OR/MA/ST706 Syllabus

OR/MA/ST 706: Syllabus

Room

4141 Fitts-Woolard Hall

 

Instructor

Professor S.-C. Fang (fang@ncsu.edu)

Office
4341 Fitts-Woolard Hall
919.515.2192

Office Hours
Tu, Th 3:00 PM – 4:00 PM (or by online appointment)

Teaching Assistant

Lesheng Wang (lwang65@ncsu.edu)

Office

4333 Fitts-Woolard Hall

Office Hours

Mon, Wed 11:30 AM – 12:30 PM at FWH 4333 (or by online appointment)

Prerequisite

  • OR/MA/ST 505 (Linear Programming) or equivalent
  • (Self-learning) Programming using CPlex, Gurobi, CVX, SeDuMi on MATLAB or Python.

Course Objective

Course Content:

  1. Introduction to nonlinear optimization and machine learning.
  2. Unconstrained optimization
    • Basic properties and optimality conditions
      • First order information
      • Second order information
    • Solution methods
  3. Constrained optimization
    • Basic properties and KKT optimality conditions
    • Lagrange dual problem
    • Sensitivity analysis
    • Solution methods
  4. Applications to machine learning
    • Multi-layer Neural Networks (NN) for deep learning
    • Support Vector Machines (SVM) for supervised learning
    • Support Vector Regression (SVR)
    • Clustering for unsupervised learning
  5. Possible extended topics (If time permits)
    • Semidefinite Programming (SDP)
    • Second Order Cone Programming (SOCP)

Grades

  • 6 regular homework assignments (30%)
  • 2 small hand-on exercises on machine learning (30%)
  • 2 exams (unconstrained optimization 20%, constrained optimization 20%)

Evaluation Standard

  • A – 85 and above
  • B – 70 to 84
  • C – 60 to 69
  • Fail – under 60

Homework/Exercises

  • Homework Assignments (6)
    • Weekly or biweekly
    • Individual
  • Hand-on exercises on machine learning (2)
    • Report and presentation
    • At most 2 persons a team
  • Rule 1: No late homework/exercises without TA’s approval.
  • Rule 2: Turn in your homework/exercises through email to the TA and copy to Dr. Fang.
  • Rule 3: Convince TA for any grade changes.

Exams

  • Exam I: Up to unconstrained optimization.
  • Exam II: Up to constrained optimization.
  • Rule 4: No make-up exam without the instructor’s approval.

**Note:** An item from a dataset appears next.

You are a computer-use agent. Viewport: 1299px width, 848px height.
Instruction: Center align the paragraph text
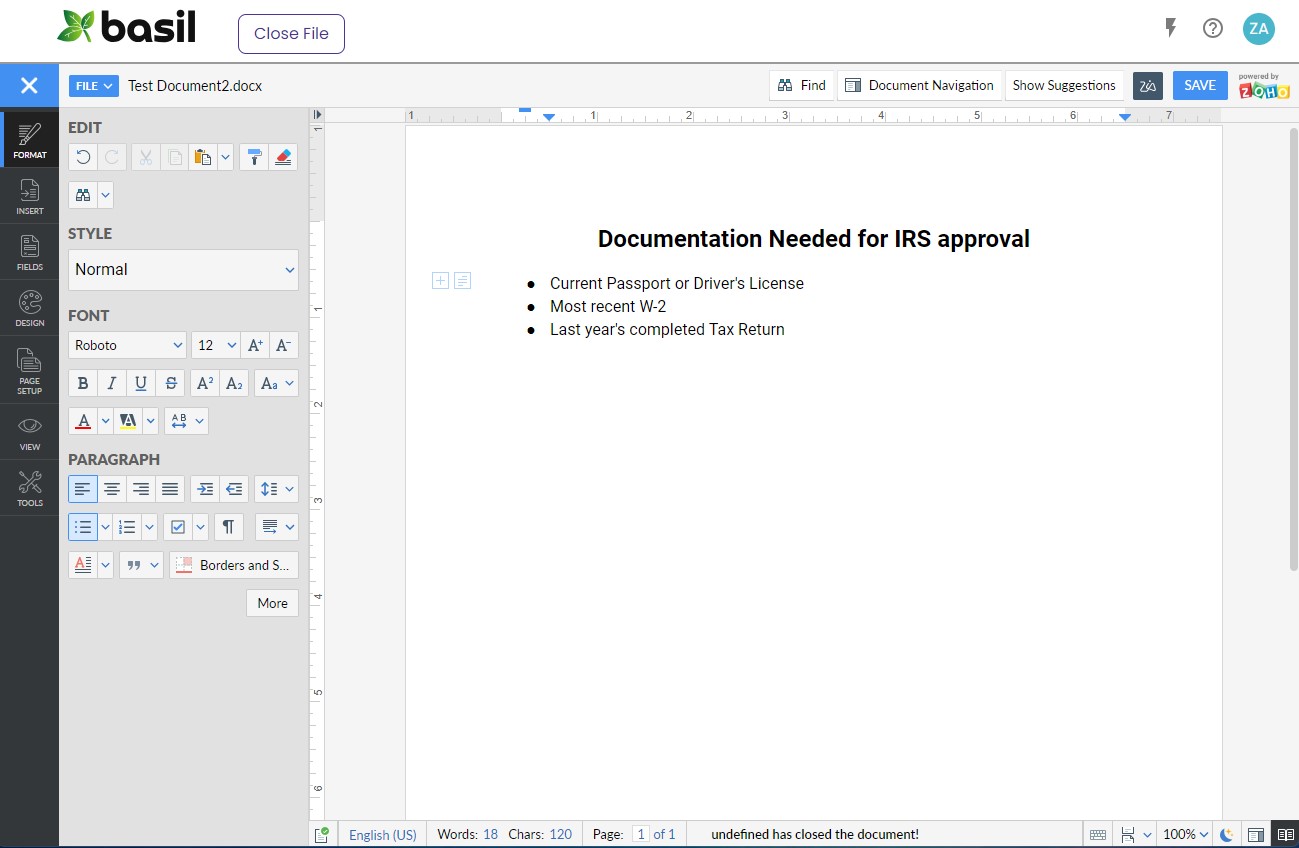point(112,489)
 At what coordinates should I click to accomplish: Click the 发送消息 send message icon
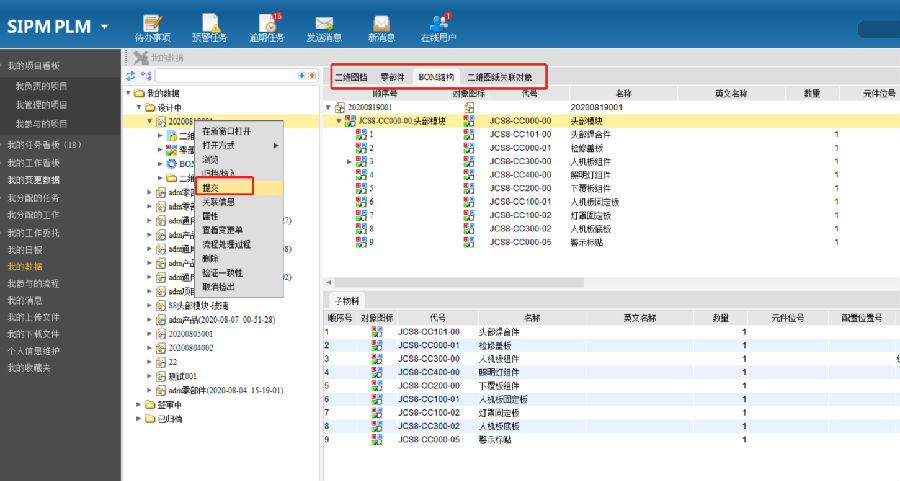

End-of-Semester Class Evaluation

Online class evaluations will be available for students to complete during the last two weeks of class. Students will receive an email message directing them to a website where they can login using their Unity ID and complete evaluations. All evaluations are confidential; instructors will never know how any one student responded to any question, and students will never know the ratings for any particular instructors.

Evaluation Website: https://classeval.ncsu.edu

Student help desk: classeval@ncsu.edu

More information about ClassEval: http://www2.acs.ncsu.edu/UPA/classeval/index.htm

Academic Integrity

A student is expected to know what constitutes academic misconduct found in the Code of Student Conduct Policy ( POL11.35.1) , and to take responsibility for his/her actions. A student who is unsure whether an action constitutes an offense, or who needs help in learning how to avoid offenses (e.g., plagiarism, cheating) or about “rules” for group work/collaboration should seek guidance from the course instructor.

Students with Disabilities

North Carolina State University retains authority, through the Disability Services Office (located in Student Health Services Building, Suite 2221), in determining appropriate accommodations after giving consideration to the preferences of the student, the documentation provided, and institutional expertise in working with students with disabilities. If you require academic accommodations to lessen the impact of your disability, please register with the Disability Services Office at the beginning of each academic term.